Re: SQL to extract and evaluate rows from multiple child rows and 1 parent.

From: DA Morgan <damorgan_at_exesolutions.com>
Date: Wed, 05 Feb 2003 21:07:15 -0800
Message-ID: <3E41ED83.21A48593@exesolutions.com>


Dave Siddons wrote:

> Karsten, thank you very much for your help. I have expanded on the advice
> you gave as the problem was a little more complex but that was the bit that
> I was confused with. I have tested this at home and it seems to work.
> Tomorrow I shall run the finished code in production (interested to see the
> run times as there are 2.5 million rows in each of four tables). Once again
> thank you very much for the help.
>
> Darren, I understand your concern at helping students but surely as a
> lecturer you should stick a little closer to the ethics of teaching (that is
> of course ............. teaching).
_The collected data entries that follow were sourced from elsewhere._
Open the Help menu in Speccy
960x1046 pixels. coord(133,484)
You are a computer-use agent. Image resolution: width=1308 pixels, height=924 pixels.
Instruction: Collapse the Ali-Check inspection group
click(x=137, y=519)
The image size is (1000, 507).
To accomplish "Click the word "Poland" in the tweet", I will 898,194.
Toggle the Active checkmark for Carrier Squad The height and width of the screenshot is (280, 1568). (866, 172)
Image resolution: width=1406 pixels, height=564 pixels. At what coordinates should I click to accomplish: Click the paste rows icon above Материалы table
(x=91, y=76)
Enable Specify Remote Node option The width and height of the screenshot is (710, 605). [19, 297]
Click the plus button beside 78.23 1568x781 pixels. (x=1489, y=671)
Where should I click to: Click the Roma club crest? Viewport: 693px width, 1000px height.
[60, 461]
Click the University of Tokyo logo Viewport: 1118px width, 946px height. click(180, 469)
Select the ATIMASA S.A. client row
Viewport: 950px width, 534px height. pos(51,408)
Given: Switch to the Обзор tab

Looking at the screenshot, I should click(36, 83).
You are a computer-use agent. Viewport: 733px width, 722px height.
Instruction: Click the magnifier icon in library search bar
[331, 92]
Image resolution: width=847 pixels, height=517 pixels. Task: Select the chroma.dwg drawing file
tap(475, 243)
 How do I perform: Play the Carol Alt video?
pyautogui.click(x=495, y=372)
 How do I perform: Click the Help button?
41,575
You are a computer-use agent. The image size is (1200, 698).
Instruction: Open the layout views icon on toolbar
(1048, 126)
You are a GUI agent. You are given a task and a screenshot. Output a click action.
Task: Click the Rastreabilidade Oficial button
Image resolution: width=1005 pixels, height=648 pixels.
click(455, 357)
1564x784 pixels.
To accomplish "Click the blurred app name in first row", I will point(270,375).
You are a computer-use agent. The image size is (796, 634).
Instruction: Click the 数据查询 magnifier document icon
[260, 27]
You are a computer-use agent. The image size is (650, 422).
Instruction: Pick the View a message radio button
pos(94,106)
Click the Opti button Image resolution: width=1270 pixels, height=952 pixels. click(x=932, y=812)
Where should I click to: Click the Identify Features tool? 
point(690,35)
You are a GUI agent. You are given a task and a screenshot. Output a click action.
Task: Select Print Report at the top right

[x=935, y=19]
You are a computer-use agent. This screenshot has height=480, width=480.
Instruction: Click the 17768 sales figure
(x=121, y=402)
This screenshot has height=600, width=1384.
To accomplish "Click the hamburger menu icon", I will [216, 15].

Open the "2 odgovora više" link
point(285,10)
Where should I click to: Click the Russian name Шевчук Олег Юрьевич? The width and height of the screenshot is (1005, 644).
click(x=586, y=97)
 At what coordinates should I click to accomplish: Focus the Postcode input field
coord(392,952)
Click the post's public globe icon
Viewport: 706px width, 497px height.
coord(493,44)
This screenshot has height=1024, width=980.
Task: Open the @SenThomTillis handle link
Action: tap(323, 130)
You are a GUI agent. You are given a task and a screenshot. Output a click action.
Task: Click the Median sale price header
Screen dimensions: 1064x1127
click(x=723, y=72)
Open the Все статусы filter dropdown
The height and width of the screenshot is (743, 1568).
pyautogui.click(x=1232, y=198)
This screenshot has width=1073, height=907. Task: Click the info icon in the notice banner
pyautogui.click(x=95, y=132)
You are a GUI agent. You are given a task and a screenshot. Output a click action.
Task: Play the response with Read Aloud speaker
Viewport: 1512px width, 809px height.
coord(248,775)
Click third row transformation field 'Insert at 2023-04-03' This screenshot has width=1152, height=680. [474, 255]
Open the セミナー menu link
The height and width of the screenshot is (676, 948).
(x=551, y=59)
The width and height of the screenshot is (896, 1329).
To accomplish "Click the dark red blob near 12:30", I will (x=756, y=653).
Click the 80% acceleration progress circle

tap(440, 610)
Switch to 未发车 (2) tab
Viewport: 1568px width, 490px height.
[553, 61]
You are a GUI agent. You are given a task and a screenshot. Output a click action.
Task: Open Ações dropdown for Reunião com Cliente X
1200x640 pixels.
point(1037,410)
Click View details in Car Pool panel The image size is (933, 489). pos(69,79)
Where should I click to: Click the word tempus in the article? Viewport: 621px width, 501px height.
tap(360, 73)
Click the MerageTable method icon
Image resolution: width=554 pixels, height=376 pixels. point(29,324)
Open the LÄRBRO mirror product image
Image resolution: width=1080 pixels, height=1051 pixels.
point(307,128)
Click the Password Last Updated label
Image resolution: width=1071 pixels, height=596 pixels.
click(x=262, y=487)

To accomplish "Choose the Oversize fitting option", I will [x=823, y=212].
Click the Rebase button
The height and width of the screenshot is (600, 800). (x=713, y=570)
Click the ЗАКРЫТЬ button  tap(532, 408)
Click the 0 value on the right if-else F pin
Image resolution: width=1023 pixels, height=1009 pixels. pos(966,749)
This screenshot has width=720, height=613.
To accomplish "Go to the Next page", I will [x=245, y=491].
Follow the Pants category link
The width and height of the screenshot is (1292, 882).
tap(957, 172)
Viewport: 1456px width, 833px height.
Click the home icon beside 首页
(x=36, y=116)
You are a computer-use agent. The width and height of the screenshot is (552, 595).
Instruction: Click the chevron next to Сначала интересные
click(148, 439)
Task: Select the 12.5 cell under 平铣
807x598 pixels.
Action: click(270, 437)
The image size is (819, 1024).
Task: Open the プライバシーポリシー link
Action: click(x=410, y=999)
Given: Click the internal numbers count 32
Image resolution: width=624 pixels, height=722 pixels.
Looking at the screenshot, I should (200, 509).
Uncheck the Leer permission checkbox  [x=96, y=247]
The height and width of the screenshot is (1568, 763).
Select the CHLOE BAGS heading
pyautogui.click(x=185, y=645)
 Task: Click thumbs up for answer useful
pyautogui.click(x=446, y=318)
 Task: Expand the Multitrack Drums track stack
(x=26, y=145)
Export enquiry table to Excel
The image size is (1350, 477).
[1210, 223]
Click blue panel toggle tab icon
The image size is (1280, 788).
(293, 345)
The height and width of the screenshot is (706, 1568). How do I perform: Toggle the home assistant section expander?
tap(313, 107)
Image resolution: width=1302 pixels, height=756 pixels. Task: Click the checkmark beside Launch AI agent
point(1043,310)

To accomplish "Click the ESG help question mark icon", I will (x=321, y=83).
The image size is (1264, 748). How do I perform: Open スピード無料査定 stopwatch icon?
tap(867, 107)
As I have already pointed out I am not a
> student. I am currently appointed as a technical leader. I have some 15
> years development experience (none of this using SQL). I have 4 years
> experience as a DBA (Certified. But, as I am sure you will apreciate, that
> does not require deep SQL skills) in a DBA department that rarely gets
> involved with SQL development (tuning, yes, but this involves tuning already
> written code). I have followed many of your postings and to be honest you
> come across as an extremely rude and ignorant person. Don't assume that just
> because someone asks what you perceive to be a simple question that they are
> a student. If you find it both degrading to have to occasionally help less
> able (in a given area) professionals then I suggest you vacate the group
> completely. This group is here to help people not hinder them. Without the
> help of Karsten I may not have solved this problem by my deadline and
> consequently caused the customer severe problems.
>
> Once again thank you very much Karsten .........
>
> "DA Morgan" <damorgan_at_exesolutions.com> wrote in message
> news:3E41AC8D.A894205F_at_exesolutions.com...
> > Karsten Farrell wrote:
> >
> > > davesiddons_at_lineone.net said...
> > > > Hi
> > > >
> > > > Hope someone can help. My problem is this.
> > > >
> > > > I have two tables joined on ID. This is a one to many relationship. In
> the
> > > > child table the relevant columns are :
> > > >
> > > > id
> > > > status
> > > > start_date
> > > > end_date
> > > >
> > > >
> > > > I need to find each ID from the parent table where it has a child with
> a
> > > > status of 1 and a child with a status of 18 (doesn't matter if there
> are
> > > > other children.) and the end_date of the child with a status of 18 is
> > > > greater than the start_date of the child with a status of 1 and
> start_date
> > > > of the child with a status of 18 is less than the end_date of the
> child with
> > > > a status of 1.
> > > >
> > > > This needs to run fast so PL/SQL is not a good idea ( I have already
> written
> > > > this using PL/SQL)
> > > >
> > > > Does anyone know how this could be written in pure SQL (1 or more
> queries).
> > > >
> > > > I am a very inexperienced SQL coder so I maybe missing the obvious so
> just a
> > > > pointer in the right direction would help.
> > > >
> > > > Cheers ..... Dave Siddons.
> > > >
> > > Don't understand why you think PL/SQL can't be fast. But, that aside,
> > > are you looking for something like this (haven't put it thru sqlplus to
> > > check syntax or run it to check for correct functionality):
> > >
> > > select p.id
> > > from parent_table p
> > > , (
> > > select id,
> > > start_date,
> > > end_date
> > > from child_table
> > > where status = 1
> > > ) child_1
> > > , (
> > > select id,
> > > start_date,
> > > end_date
> > > from child_table
> > > where status = 18
> > > ) child_18
> > > where child_1.id = p.id
> > > and child_18.id = p.id
> > > and child_18.end_date > child_1.start_date
> > > and child_18.start_date < child_1.end_date;
> > >
> > > --
> > > /Karsten
> >
> > As an instructor I appeal to you to please not do student's homework for
> them.
> >
> > It isn't fair to the instructors, it isn't fair to the other students, and
> it
> > isn't even fair to the person you are helping.
> >
> > Thanks.
> >
> > Daniel Morgan
> >

Names not Darren but that is of little consequence.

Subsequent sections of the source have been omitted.